▶ **Problem 1**: In the article on the Syrian war, on what date did the United Nations say the "Geneva 2" peace conference would go ahead?
▶ **Problem 2**: Extract everything from "Maintaining Syria’s unyielding" down to "scorned the talks." in the Syrian war article, copying it word for word.
▶ **Problem 3**: Translate this sentence from the article on the Syrian war into Spanish: "The United Nations said on Monday that a long-delayed “Geneva 2” peace conference would go ahead on January 22nd."

▶ **Given passage**:
Government forces winning the war in Syria, says PM
Wael Halki says regime would not rest while a single enemy fighter remained at large
Iranian vice president Eshagh Jahangiri, center left, walks with Syrian prime minister Wael Nader al-Halqi, center right, during a welcoming ceremony at Tehran’s Saadabad Palace.
Syrian government forces are winning the war with rebels and would not rest while a single enemy fighter remained at large, Syria’s prime minister Wael Halki said today.
Maintaining Syria’s unyielding response to Western calls for president Bashar al-Assad to step aside, Mr Halki said the era of “threats and intimidation has gone, never to return, while the era of victory and pride is being created now on Syrian soil”.
He was speaking during a visit to Iran, which has provided military support and billions of dollars in economic aid to Assad during a two-year-old civil war that has killed 100,000 people and shows little sign of being halted by diplomacy.
The United Nations said on Monday that a long-delayed “Geneva 2” peace conference would go ahead on January 22nd.
The government and the political opposition have both said they will attend, but rebel fighters on the ground have scorned the talks.

▶ **Available data**:
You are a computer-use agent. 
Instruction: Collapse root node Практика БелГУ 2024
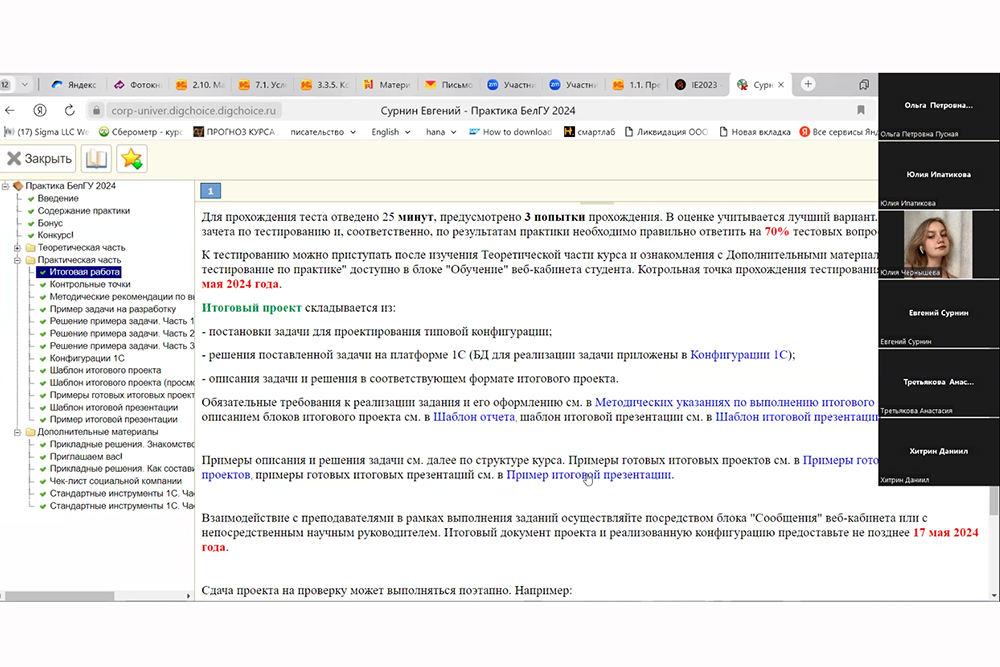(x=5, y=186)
---
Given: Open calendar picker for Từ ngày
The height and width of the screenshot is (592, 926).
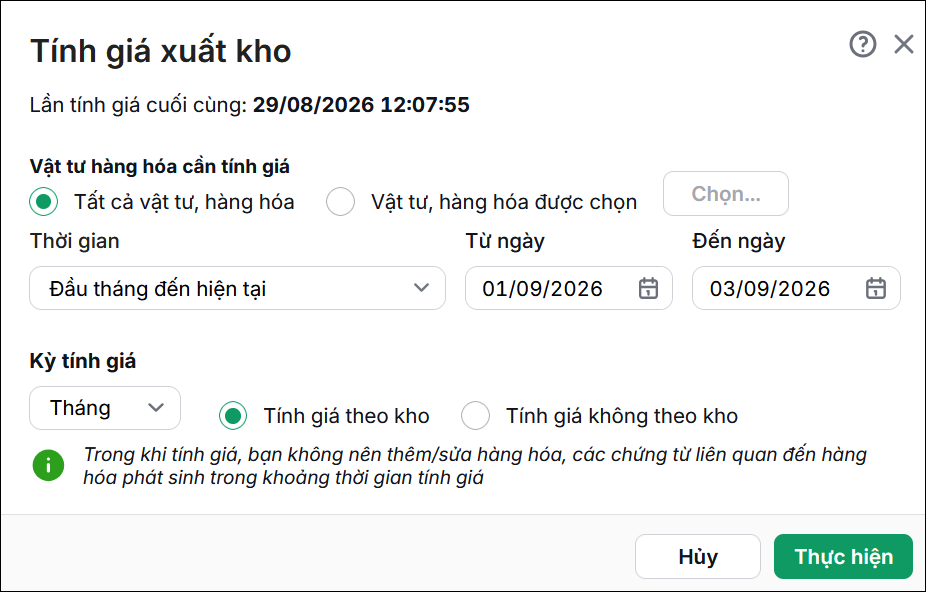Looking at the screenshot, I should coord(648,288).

▶ **Written reply 1**: January 22nd

▶ **Written reply 2**:
Maintaining Syria’s unyielding response to Western calls for president Bashar al-Assad to step aside, Mr Halki said the era of “threats and intimidation has gone, never to return, while the era of victory and pride is being created now on Syrian soil”.
He was speaking during a visit to Iran, which has provided military support and billions of dollars in economic aid to Assad during a two-year-old civil war that has killed 100,000 people and shows little sign of being halted by diplomacy.
The United Nations said on Monday that a long-delayed “Geneva 2” peace conference would go ahead on January 22nd.
The government and the political opposition have both said they will attend, but rebel fighters on the ground have scorned the talks.

▶ **Written reply 3**: Las Naciones Unidas dijeron el lunes que una conferencia de paz «Ginebra 2», largamente aplazada, se celebraría el 22 de enero.